By on May 10, 2014 in Mortgage

A 2nd mortgage, sometimes referred to as a home equity loan is simply a second lien on a property. Subordinate to a 1st mortgage, 2nd mortgages are a more risky funding vehicle for lenders. For this reason interest rates on these types of loans will typically be higher than that of a first mortgage.

2nd mortgages come in the forms of a lump sum payable over a fixed term or a line of credit similar to a credit card. The fixed term product, referred to as a home equity loan, is typically used for one time needs such as a home improvement, kids college education or as a piggy back loan in case you can only afford a smaller down payment.
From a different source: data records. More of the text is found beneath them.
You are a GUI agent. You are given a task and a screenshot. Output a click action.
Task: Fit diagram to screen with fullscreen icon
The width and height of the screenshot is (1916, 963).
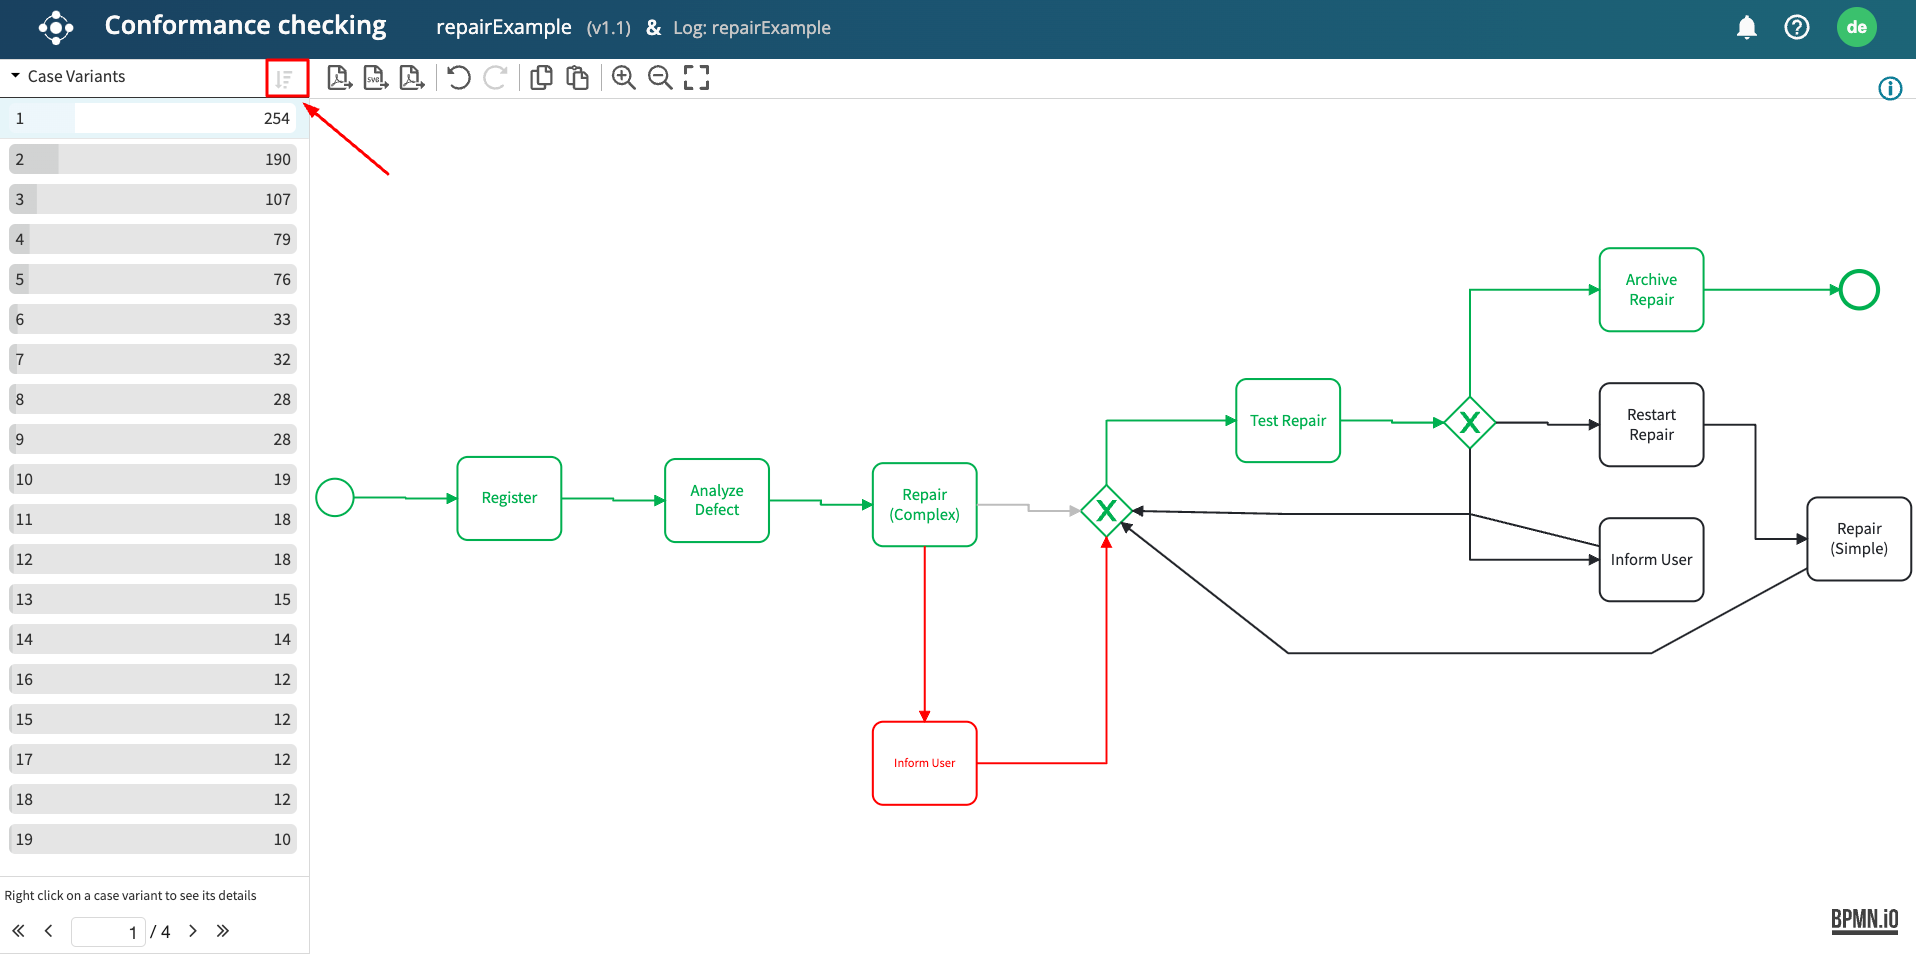coord(696,78)
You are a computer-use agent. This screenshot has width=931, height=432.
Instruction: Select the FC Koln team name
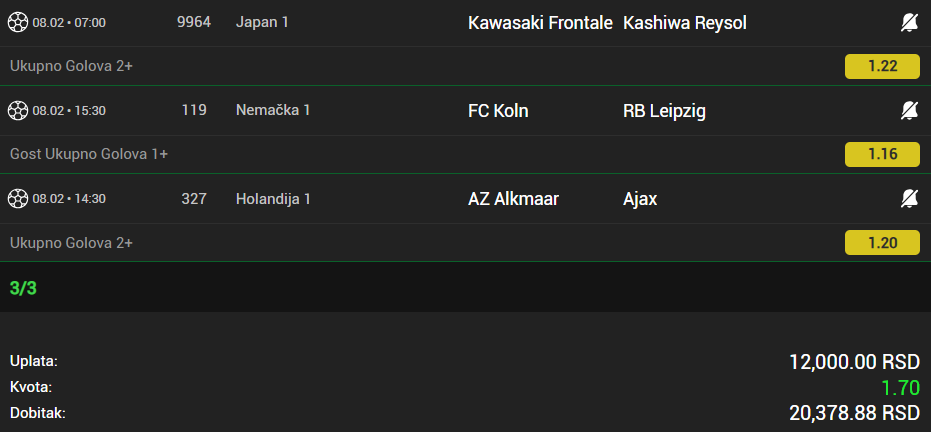[x=498, y=110]
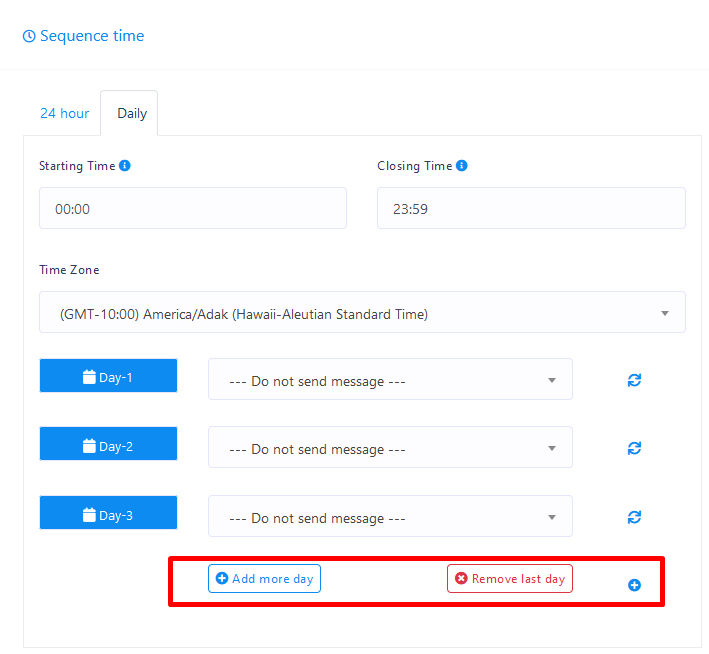Screen dimensions: 709x654
Task: Open the Time Zone dropdown
Action: [x=362, y=313]
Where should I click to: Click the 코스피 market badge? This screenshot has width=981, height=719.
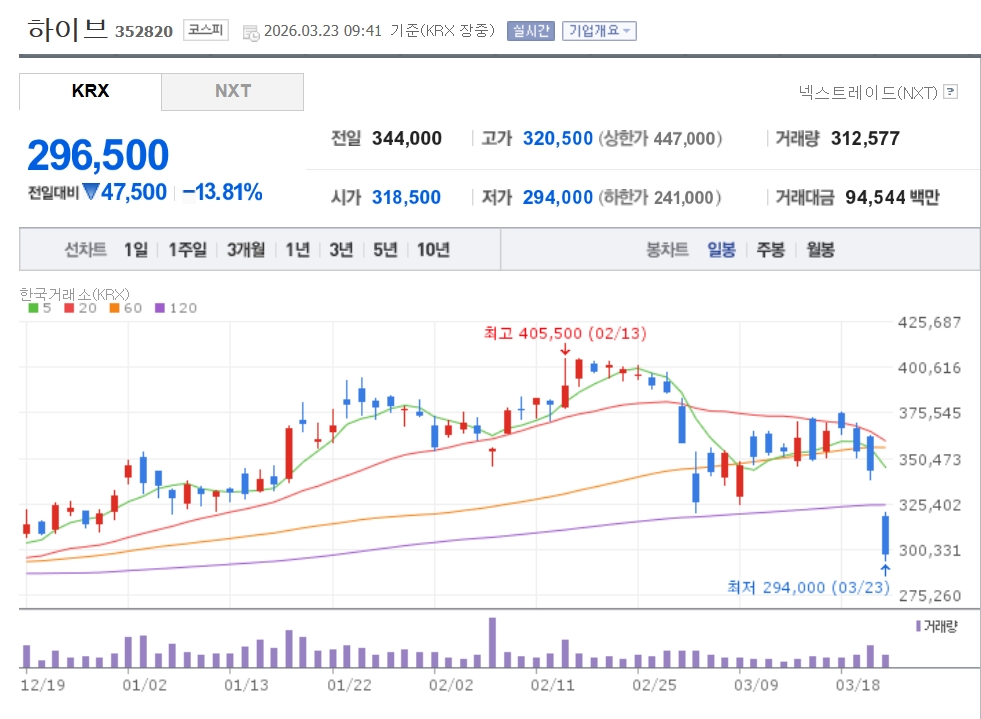(206, 31)
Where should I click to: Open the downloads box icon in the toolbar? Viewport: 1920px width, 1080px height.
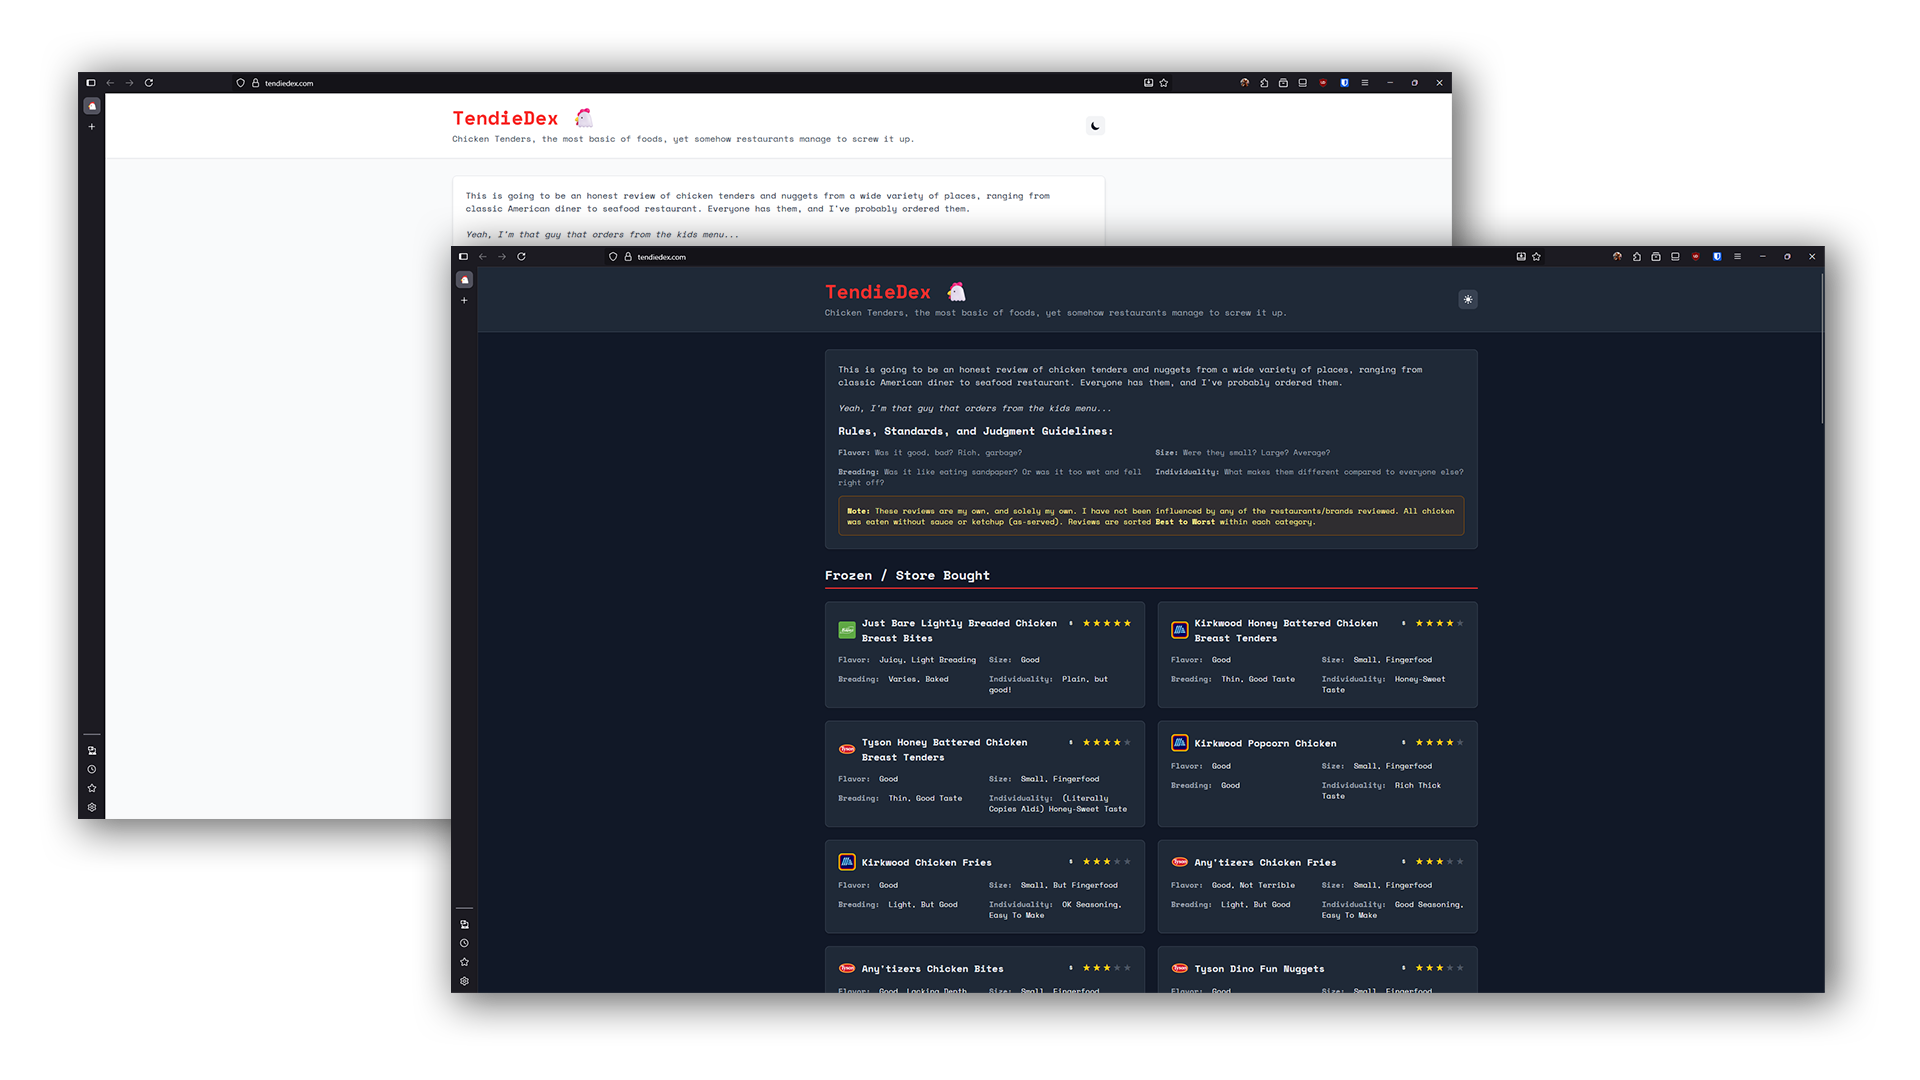[1657, 256]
If you are not looking to take cash out immediately but instead wish to have easy access to equity in your home for emergency reason, a home equity line of credit would work best. Home equity lines of credit give you access to the equity in your home very similar as a bank account by issuing you a credit card and/or checks.

What do Lenders Factor when Deciding on a 2nd Mortgage Application?

  • Available Home Equity: You will need to have equity in the home greater than the amount you are looking to barrow.
  • Debt to Income Ratio: A low debt-to-income ratio will be required to show the lender you have the ability to pay the additional payment.
  • High Credit Score: Maintaining a high credit score will demonstrate to a potential lenders that you are a responsible borrower. With lending standards still tight, maintaining a health credit history is extremely important.
  • Employment History: A solid history of steady employment will be essential when applying for a 2nd mortgage.

An important factor to take into account is whether your loan will be considered a recourse or non-recourse loan.

  • Recourse Loan: With this type of loan a mortgage lender will be able to come after you if you should ever default on the loan. Even after a lender has taken your collateral, a lender will be able to sue you in court for any outstanding balance. This can possibly lead to wage garnishment or being sent to a collection agency.
  • Non-Recourse Loan: A non-recourse loan is a loan that is secured by collateral. In the case of a default, the lender would be limited to only the seizure of that collateral. For this reason the loan-to-value on non-recourse loans is typically lower.

Many state deal differently with mortgages and what is or is not considered a recourse or non-recourse loans. For this reason it is extremely important you speak with a licensed mortgage professional.  Banks and credit unions often have excellent rates on 2nd mortgage. However, you should take a moment to research your options when considering any mortgage product.